A slightly different idea, closer to the existing garbage collection:

The existing garbage collection is based on finding all pointers to 
locations that can possibly be heap locations. This is done by scanning 
the stack and all kinds of other locations that may keep heap pointers.

So to garbage collect symbols, one would scan all the locations that 
possibly might contain symbols. As far as I remember from Minero Aoki's 
black book, pointers, integers, and symbols (and true/false/nil) 
partition the space of 32-bit (or 64-bit) integers.

This scan would have to include all the Ruby-internal data structures 
that use symbols. As with the current "pessimistic" garbage collector, 
any 32-bit (or 64-bit) value that is found and is the same as an 
existing symbol would make that symbol non-garbage-collectible. If no 
such symbol is found, the symbol would be collected.
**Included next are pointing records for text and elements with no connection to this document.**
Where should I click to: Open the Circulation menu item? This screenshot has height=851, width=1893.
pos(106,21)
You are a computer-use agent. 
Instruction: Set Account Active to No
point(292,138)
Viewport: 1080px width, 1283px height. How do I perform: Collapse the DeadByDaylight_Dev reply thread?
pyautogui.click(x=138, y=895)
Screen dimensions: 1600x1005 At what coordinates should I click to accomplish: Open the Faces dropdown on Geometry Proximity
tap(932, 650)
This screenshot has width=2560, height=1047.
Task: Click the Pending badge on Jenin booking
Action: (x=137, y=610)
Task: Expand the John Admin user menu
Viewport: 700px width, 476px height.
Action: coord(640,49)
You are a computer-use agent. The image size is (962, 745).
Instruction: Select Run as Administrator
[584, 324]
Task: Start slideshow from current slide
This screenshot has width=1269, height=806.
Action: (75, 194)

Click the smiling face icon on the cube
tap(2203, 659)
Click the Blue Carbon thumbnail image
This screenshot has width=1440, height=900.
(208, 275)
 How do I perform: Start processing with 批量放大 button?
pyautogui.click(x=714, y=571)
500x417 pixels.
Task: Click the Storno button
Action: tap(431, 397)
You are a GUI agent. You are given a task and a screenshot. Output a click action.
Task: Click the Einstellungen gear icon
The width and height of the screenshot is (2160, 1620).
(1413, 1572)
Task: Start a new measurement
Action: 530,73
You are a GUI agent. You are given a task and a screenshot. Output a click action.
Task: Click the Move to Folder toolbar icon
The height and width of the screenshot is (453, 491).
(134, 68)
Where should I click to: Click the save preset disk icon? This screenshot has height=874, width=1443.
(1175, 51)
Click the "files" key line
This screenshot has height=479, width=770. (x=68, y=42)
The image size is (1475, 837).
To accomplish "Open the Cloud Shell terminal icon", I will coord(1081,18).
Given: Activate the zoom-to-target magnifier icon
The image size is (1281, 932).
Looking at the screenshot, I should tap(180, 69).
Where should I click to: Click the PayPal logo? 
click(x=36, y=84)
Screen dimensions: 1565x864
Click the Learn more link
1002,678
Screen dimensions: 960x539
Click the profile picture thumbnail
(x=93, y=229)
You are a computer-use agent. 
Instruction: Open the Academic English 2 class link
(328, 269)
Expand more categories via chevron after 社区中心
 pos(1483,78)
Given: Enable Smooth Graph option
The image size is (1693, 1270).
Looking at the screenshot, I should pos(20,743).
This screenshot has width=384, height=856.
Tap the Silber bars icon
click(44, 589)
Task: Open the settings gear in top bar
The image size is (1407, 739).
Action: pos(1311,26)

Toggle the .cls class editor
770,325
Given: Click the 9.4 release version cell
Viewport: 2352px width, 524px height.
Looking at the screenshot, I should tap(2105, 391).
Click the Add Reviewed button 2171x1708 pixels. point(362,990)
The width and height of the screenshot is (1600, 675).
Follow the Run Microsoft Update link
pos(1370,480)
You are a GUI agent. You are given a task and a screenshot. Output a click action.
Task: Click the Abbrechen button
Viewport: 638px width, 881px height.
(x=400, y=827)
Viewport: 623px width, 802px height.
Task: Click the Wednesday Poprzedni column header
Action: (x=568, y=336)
Anyway, this is just an idea, there may be quite a few downsides to it.

Regards,   Martin.


On 2013/02/06 23:21, SASADA Koichi wrote:

> One rough idea (but not verified) is:
>
> Separated Symbols into two sets:
>    (a) Symbols created by rb_intern()
>    (b) Symbols created from String object (String#to_sym)
>
> (a) is internal symbols which are used by the interpreter such as method
> names, attribute names and so on.
>
> (b) is mainly created by ruby program (and used for DoS attack).
>
> I think (hope) (b) can be collected at GC timing with some development
> efforts. But not touched. Sorry.
>
> PS. Of course, a program making symbols belong to (a) will be DoS
> attack. For example, the program makes many methods or attributes by
> untrusted data, it will be same problem (but I believe nobody makes such
> a bad program).
>